---------- SOURCE PASSAGE ----------

The European Central Bank on Tuesday slammed an accord among finance ministers that relaxes the fiscal rules underpinning the euro by giving governments a range of let-outs to escape punishment over bloated deficits. The eurozone's central bank issued a statement just hours after ministers struck a deal in Brussels to rework the rules of the EU Stability and Growth Pact after repeated breaches of the pact's deficit limits by Germany, France and others.
"The Governing Council of the ECB is seriously concerned about the proposed changes to the Stability and Growth Pact," said the ECB, which is independent and sets interest rates for the entire 12-nation euro area.
"It must be avoided that changes in the corrective arm undermine confidence in the fiscal framework of the European Union and the sustainability of public finances in the euro area member states," it said.
Financial markets reacted warily to a deal that ministers hope will end years of squabbling.
The euro weakened marginally and 2-year eurozone government bond yields rose sharply, with some traders saying the pact changes would boost pressure on the ECB to raise interest rates. However, quite apart from the Brussels deal, an expected US interest rate hike this week had created a preference for dollars over euros.
The agreement to let countries run bigger shortfalls without automatic sanctions was a relief to eurozone heavyweights Germany and France, which have breached the EU deficit ceiling three years in a row and want more leeway to boost limp growth.

---------- EXCERPTED RECORDS ----------

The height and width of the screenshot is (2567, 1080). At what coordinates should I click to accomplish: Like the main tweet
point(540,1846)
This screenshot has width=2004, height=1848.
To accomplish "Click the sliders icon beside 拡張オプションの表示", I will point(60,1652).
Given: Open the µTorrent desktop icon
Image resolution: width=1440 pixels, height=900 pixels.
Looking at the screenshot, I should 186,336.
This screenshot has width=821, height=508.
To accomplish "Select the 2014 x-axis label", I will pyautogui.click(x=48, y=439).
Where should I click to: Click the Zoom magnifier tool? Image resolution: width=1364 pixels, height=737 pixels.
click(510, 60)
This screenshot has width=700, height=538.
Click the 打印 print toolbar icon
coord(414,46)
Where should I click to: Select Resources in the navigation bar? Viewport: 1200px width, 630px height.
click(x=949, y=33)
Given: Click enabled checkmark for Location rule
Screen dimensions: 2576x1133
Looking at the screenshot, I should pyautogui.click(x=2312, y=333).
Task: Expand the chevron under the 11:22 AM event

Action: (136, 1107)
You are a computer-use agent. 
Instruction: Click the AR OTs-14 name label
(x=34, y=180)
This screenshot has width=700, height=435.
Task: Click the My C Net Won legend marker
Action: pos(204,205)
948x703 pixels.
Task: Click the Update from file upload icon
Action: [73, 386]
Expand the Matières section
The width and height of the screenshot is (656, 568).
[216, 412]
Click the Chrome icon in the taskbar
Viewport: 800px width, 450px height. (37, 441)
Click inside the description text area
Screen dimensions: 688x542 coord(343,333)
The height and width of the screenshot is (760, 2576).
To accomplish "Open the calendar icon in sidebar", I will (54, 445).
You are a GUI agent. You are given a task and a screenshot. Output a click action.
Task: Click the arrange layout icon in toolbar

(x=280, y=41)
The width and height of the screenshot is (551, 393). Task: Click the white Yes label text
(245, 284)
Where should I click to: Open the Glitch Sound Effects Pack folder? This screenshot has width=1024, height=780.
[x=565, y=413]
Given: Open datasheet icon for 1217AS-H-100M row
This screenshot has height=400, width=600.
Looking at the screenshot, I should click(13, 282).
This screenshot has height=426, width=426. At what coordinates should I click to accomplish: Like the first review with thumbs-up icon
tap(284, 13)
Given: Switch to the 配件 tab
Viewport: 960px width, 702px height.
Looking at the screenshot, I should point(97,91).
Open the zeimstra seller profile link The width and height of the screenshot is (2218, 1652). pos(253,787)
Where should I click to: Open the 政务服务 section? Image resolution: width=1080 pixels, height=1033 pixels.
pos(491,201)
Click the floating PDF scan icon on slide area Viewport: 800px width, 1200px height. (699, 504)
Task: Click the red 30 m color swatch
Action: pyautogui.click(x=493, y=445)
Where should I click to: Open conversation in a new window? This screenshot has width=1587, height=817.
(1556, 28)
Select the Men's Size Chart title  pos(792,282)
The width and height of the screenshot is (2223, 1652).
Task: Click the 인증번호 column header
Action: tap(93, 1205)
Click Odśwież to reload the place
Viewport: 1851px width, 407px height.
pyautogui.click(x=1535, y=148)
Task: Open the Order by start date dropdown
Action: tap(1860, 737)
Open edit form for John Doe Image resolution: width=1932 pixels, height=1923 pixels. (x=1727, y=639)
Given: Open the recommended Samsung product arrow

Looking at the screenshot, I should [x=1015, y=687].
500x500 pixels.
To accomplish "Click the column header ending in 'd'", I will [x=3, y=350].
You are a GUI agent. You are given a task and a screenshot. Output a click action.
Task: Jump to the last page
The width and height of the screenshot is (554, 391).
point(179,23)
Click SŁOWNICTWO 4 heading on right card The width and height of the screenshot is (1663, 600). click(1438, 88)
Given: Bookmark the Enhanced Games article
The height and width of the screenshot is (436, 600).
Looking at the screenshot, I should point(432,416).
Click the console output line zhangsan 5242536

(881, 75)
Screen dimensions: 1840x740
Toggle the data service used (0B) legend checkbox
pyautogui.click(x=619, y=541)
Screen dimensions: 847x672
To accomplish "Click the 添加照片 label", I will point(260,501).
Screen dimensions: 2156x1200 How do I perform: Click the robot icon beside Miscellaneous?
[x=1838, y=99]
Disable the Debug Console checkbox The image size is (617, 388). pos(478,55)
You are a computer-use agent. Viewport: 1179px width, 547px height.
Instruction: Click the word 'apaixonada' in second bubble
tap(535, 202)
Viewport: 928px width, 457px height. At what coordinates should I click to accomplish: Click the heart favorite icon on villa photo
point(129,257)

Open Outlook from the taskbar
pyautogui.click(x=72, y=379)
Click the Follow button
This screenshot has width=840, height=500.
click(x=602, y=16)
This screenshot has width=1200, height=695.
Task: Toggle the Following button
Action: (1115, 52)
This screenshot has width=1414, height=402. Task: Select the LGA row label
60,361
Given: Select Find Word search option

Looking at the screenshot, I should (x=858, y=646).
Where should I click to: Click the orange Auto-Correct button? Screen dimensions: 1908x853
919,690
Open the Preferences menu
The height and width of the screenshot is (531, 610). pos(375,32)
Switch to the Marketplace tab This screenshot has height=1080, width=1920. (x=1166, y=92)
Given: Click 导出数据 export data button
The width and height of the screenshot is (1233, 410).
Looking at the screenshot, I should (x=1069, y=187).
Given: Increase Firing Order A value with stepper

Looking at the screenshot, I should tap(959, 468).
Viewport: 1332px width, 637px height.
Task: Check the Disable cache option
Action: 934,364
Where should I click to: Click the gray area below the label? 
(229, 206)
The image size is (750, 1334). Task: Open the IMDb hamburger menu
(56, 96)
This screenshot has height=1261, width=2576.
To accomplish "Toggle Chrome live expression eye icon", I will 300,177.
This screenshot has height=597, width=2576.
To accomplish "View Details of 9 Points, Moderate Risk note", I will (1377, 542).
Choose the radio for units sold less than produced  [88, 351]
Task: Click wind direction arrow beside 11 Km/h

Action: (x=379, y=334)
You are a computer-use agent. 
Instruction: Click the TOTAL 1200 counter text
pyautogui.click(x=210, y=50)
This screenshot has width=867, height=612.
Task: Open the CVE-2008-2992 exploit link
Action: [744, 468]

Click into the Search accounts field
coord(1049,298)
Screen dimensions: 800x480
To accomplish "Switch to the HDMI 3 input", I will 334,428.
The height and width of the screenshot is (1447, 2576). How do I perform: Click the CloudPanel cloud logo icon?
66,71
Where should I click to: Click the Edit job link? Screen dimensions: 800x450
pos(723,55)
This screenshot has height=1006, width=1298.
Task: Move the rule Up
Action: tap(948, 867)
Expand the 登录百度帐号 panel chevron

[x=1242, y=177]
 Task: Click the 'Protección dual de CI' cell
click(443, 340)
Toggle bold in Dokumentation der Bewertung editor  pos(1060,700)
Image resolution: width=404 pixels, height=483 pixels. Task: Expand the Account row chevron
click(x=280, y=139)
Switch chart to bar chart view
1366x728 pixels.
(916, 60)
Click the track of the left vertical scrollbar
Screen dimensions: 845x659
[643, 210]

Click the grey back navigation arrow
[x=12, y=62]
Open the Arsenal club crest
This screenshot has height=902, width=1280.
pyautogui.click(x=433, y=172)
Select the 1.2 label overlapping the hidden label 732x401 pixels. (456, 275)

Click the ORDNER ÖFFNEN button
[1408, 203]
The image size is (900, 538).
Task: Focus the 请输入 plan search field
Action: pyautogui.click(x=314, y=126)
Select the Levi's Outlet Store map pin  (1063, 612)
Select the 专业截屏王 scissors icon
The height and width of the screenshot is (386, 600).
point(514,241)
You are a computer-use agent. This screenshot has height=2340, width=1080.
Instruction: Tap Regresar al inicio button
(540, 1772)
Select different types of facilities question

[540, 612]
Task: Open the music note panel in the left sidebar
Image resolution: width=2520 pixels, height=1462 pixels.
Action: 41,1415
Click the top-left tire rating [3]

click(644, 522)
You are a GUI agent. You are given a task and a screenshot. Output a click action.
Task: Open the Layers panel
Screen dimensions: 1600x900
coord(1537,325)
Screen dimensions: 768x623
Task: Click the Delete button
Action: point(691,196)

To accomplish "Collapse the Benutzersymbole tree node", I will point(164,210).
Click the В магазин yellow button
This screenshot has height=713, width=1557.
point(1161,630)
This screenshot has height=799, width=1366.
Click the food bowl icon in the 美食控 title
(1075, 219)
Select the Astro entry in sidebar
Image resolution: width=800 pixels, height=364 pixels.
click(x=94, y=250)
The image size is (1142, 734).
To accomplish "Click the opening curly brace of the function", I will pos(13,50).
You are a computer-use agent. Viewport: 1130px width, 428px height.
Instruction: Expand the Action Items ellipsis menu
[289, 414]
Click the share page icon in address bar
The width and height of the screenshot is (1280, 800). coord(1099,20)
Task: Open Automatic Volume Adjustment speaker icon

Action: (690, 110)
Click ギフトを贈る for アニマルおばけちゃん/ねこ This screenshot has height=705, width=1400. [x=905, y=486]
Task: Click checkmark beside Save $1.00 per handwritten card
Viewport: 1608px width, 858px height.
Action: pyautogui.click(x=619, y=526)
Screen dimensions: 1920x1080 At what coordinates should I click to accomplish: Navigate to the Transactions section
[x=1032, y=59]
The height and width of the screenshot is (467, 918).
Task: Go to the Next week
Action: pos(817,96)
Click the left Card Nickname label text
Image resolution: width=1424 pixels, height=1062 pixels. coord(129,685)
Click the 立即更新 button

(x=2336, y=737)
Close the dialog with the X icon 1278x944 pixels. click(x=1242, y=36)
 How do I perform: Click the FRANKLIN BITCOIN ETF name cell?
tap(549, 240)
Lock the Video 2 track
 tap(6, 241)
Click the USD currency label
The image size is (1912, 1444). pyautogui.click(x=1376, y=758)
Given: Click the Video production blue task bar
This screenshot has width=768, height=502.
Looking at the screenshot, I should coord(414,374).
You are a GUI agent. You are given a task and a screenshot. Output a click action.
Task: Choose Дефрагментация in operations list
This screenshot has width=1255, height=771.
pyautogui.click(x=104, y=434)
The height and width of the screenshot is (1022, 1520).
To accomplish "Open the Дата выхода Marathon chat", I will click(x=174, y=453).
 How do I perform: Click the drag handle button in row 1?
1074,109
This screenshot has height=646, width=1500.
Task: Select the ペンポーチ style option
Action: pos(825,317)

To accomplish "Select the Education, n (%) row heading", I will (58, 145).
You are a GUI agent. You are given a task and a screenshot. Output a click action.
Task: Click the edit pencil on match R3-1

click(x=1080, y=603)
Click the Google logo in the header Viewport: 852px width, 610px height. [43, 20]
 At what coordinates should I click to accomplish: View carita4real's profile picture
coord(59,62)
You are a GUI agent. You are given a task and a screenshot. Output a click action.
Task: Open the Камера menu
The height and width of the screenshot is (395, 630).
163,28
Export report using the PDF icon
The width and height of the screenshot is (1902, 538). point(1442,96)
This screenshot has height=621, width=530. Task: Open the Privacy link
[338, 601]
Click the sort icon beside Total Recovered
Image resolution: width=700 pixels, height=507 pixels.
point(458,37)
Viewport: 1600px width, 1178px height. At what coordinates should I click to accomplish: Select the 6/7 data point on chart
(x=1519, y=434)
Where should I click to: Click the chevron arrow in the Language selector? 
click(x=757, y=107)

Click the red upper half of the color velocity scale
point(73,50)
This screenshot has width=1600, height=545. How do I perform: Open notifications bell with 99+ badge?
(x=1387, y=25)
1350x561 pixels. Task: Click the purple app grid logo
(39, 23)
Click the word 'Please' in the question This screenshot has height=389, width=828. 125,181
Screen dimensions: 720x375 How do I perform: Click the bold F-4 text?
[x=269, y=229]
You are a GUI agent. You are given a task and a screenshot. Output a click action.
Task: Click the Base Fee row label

----------

- _JOBS_:
1) According to the Stability Pact report, why was the agreement a relief to Germany and France? Answer in one to three sentences.
2) Name every country mentioned in the Stability Pact report.
3) Reproduce the part of the Stability Pact report starting with "The agreement to" and going on through "boost limp growth.".
The items above are not needed for any of the tasks.

- _EXPECTED ANSWERS_:
1) Germany and France had breached the EU deficit ceiling three years in a row. They wanted more leeway to boost limp growth, and the agreement lets countries run bigger shortfalls without automatic sanctions.

2) Germany, France, United States

3)
The agreement to let countries run bigger shortfalls without automatic sanctions was a relief to eurozone heavyweights Germany and France, which have breached the EU deficit ceiling three years in a row and want more leeway to boost limp growth.